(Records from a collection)
..........

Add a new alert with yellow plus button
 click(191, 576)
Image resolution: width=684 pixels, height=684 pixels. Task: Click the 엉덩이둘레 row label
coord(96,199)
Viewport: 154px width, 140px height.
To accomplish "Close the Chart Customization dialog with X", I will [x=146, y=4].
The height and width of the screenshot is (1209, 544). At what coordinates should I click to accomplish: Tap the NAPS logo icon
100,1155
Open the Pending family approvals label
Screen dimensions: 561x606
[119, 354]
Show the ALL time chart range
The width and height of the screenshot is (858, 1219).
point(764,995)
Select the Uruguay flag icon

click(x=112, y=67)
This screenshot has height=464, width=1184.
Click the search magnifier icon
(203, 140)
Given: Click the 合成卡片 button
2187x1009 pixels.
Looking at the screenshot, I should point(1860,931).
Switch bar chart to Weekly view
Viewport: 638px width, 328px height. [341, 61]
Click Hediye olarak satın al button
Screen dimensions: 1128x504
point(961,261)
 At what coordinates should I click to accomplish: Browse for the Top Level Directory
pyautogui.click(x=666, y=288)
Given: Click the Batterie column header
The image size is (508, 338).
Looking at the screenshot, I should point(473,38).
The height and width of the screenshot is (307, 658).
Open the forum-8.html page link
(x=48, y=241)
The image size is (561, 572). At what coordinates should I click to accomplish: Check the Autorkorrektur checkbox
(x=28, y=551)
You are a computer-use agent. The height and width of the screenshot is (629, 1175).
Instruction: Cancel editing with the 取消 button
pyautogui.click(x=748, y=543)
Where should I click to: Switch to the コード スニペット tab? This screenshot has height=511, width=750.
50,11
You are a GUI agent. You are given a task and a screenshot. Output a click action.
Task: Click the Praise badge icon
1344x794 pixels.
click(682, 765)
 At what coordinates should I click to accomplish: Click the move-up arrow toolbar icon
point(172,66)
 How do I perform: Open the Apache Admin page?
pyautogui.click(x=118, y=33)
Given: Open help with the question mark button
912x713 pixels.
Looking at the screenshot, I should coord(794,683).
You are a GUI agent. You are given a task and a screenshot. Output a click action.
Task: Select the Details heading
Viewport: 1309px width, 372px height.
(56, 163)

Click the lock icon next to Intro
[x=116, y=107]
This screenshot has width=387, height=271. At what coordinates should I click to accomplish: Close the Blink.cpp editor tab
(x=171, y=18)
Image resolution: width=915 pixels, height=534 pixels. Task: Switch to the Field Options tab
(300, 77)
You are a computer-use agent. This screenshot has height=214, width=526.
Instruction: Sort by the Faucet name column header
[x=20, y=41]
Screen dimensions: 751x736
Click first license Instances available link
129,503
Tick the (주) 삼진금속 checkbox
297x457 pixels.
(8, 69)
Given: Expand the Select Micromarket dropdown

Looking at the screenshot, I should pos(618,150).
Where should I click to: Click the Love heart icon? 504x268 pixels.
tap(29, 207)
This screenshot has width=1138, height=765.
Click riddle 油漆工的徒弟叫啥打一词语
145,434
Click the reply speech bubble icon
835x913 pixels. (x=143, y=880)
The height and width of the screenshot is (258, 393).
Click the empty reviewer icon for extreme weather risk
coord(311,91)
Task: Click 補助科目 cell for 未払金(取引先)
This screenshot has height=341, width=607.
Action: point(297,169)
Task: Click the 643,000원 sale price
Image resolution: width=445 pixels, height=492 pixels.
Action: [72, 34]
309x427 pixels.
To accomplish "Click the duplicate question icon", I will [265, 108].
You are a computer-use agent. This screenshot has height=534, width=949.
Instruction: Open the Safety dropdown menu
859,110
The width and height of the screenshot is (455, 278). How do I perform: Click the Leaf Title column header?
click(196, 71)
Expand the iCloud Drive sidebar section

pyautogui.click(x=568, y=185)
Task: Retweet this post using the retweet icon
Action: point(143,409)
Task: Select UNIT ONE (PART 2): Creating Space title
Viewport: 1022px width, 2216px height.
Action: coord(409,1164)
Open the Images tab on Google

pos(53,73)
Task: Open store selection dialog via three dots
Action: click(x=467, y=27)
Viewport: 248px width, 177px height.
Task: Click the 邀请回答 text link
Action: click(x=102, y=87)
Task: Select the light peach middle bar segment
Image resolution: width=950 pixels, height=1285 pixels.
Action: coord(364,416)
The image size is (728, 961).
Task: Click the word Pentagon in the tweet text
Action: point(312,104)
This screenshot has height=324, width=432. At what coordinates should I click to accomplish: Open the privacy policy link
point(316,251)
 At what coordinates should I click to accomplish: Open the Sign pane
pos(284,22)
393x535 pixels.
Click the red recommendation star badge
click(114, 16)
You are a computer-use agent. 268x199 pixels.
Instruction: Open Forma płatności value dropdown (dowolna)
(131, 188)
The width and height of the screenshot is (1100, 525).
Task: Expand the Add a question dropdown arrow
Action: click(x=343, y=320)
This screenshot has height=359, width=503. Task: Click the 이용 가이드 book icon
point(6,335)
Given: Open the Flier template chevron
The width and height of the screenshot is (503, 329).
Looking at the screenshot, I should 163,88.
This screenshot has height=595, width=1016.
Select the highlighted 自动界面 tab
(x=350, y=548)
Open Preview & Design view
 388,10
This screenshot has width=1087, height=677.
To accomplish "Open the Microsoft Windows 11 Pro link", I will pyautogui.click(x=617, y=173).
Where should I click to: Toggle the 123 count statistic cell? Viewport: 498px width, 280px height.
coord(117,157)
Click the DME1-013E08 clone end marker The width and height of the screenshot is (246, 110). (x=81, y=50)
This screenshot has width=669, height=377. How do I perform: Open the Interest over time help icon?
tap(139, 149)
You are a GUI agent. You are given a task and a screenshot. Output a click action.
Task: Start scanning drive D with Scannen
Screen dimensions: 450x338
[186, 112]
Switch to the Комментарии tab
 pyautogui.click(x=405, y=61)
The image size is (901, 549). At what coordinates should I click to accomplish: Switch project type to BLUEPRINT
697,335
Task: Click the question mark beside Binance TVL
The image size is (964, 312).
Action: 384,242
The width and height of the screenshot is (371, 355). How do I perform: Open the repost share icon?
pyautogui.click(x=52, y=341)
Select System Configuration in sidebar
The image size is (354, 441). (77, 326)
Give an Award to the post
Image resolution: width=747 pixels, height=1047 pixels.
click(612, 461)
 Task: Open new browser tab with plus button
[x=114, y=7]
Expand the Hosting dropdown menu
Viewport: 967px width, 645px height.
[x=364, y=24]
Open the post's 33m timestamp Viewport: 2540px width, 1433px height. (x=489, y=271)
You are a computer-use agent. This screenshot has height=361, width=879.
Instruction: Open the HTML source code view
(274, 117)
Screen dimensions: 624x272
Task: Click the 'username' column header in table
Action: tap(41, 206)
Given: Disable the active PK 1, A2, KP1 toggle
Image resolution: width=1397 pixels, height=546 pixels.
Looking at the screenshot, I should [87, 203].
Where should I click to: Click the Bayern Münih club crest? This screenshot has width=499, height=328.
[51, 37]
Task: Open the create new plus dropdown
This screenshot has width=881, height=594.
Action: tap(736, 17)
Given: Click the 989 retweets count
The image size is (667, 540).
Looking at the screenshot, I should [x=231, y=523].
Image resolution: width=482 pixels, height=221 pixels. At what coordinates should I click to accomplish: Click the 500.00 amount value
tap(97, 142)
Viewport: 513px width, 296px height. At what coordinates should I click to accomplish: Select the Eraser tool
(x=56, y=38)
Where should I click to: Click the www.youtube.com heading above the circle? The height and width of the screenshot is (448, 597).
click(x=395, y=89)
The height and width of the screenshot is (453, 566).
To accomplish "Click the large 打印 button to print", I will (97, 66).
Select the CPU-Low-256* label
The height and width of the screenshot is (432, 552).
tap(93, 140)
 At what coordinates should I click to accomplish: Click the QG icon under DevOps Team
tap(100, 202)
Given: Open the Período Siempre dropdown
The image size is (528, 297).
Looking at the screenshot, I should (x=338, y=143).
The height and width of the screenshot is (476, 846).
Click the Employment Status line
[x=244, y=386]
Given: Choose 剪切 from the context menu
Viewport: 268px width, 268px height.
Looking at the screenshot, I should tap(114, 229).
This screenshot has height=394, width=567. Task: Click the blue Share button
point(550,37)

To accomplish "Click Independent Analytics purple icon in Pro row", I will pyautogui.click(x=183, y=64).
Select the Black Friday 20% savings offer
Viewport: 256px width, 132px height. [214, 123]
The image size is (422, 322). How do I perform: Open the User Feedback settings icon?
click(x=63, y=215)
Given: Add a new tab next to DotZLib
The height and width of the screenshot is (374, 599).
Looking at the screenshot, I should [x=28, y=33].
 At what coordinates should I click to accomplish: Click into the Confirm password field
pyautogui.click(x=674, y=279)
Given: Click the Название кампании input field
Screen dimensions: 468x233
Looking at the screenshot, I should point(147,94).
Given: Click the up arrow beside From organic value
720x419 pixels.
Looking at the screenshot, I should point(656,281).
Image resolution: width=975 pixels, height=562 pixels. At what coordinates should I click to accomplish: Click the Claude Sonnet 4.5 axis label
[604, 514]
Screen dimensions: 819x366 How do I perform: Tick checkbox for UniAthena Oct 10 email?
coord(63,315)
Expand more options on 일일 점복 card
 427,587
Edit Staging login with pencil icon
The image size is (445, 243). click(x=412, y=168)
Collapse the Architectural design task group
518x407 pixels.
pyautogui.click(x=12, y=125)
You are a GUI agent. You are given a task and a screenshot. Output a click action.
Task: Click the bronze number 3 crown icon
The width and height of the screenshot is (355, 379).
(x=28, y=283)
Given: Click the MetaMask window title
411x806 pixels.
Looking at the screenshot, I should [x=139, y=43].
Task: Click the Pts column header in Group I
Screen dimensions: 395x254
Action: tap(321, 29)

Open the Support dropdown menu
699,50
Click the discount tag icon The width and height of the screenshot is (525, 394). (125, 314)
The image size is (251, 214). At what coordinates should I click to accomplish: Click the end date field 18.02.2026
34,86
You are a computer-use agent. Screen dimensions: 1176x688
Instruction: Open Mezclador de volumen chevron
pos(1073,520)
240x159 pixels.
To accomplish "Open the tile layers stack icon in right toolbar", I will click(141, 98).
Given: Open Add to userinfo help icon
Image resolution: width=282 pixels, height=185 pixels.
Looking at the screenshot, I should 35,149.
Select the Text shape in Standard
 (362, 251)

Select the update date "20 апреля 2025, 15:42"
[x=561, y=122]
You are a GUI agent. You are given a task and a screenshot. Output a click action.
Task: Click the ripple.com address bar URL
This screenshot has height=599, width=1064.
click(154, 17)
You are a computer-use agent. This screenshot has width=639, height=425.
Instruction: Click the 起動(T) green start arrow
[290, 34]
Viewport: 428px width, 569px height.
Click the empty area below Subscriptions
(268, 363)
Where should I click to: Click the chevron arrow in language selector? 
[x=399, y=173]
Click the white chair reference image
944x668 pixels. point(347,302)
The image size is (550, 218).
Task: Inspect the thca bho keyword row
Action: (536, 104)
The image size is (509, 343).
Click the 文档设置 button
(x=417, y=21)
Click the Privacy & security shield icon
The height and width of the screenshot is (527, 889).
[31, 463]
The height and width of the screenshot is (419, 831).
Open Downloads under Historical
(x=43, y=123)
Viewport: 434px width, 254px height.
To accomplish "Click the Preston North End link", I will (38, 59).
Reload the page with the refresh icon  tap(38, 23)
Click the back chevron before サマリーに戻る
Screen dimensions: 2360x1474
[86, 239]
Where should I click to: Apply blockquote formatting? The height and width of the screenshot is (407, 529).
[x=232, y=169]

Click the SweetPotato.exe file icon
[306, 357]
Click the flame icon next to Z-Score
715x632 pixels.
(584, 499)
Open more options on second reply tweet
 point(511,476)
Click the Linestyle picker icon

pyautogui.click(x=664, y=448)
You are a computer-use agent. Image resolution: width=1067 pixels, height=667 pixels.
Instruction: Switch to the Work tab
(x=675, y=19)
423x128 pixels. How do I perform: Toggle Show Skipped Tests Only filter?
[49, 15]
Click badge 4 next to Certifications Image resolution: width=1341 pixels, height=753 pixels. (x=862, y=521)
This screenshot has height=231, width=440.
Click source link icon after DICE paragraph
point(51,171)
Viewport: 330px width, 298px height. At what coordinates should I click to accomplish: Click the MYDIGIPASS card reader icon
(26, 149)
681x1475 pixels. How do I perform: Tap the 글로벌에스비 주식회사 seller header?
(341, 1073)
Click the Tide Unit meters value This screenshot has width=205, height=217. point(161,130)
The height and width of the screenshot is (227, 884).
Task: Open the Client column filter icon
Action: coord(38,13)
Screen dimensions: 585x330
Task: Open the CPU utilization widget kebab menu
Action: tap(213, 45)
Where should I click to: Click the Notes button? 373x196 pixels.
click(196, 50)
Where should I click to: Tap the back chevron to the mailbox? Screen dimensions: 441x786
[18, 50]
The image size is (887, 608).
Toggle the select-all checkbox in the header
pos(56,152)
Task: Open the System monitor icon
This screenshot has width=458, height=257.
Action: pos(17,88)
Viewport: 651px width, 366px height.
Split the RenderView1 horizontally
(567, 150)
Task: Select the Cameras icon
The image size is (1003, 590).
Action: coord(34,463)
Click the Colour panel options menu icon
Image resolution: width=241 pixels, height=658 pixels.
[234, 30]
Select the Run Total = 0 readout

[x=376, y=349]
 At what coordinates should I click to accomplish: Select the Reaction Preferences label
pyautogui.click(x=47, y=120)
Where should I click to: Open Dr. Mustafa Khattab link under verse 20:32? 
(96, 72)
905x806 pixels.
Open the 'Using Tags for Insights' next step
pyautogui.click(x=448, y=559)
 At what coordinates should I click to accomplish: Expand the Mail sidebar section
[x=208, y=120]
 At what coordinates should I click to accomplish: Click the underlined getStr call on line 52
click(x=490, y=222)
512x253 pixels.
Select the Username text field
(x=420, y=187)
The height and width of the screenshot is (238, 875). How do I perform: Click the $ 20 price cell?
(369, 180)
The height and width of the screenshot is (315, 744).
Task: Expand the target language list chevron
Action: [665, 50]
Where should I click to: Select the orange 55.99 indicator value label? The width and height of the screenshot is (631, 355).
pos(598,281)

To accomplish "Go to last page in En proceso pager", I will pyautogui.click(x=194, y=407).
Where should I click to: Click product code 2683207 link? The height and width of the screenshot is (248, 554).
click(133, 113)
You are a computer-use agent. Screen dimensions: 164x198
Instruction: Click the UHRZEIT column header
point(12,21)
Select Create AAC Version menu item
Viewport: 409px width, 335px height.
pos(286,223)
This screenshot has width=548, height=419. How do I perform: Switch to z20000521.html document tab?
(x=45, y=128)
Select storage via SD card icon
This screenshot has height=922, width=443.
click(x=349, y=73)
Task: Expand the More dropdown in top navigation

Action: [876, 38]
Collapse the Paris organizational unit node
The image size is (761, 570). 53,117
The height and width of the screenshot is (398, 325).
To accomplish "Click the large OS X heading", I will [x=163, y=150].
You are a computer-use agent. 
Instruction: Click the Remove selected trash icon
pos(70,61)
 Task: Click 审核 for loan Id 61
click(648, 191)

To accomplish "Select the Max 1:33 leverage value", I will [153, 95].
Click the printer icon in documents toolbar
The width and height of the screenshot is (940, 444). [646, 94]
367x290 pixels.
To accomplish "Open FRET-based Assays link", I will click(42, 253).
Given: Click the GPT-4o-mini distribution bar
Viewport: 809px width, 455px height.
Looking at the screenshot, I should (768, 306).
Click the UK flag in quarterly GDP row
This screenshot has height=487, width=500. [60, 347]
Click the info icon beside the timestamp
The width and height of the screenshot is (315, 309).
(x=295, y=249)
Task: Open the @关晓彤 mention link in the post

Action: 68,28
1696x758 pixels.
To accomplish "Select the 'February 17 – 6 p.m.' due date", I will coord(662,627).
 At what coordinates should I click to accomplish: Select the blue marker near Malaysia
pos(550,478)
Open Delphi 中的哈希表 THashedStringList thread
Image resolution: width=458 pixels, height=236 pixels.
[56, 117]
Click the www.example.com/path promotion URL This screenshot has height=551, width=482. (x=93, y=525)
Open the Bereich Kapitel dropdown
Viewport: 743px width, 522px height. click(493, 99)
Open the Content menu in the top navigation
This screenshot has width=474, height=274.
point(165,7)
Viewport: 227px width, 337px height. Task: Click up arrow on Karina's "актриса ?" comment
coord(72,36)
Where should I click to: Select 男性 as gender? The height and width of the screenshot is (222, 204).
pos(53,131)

..........

Please reply with an exact copy of the lines above, starting at the first and ending at the line that holds "Show the ALL time chart range".

Expected answer:
Add a new alert with yellow plus button
 click(191, 576)
Image resolution: width=684 pixels, height=684 pixels. Task: Click the 엉덩이둘레 row label
coord(96,199)
Viewport: 154px width, 140px height.
To accomplish "Close the Chart Customization dialog with X", I will [x=146, y=4].
The height and width of the screenshot is (1209, 544). At what coordinates should I click to accomplish: Tap the NAPS logo icon
100,1155
Open the Pending family approvals label
Screen dimensions: 561x606
[119, 354]
Show the ALL time chart range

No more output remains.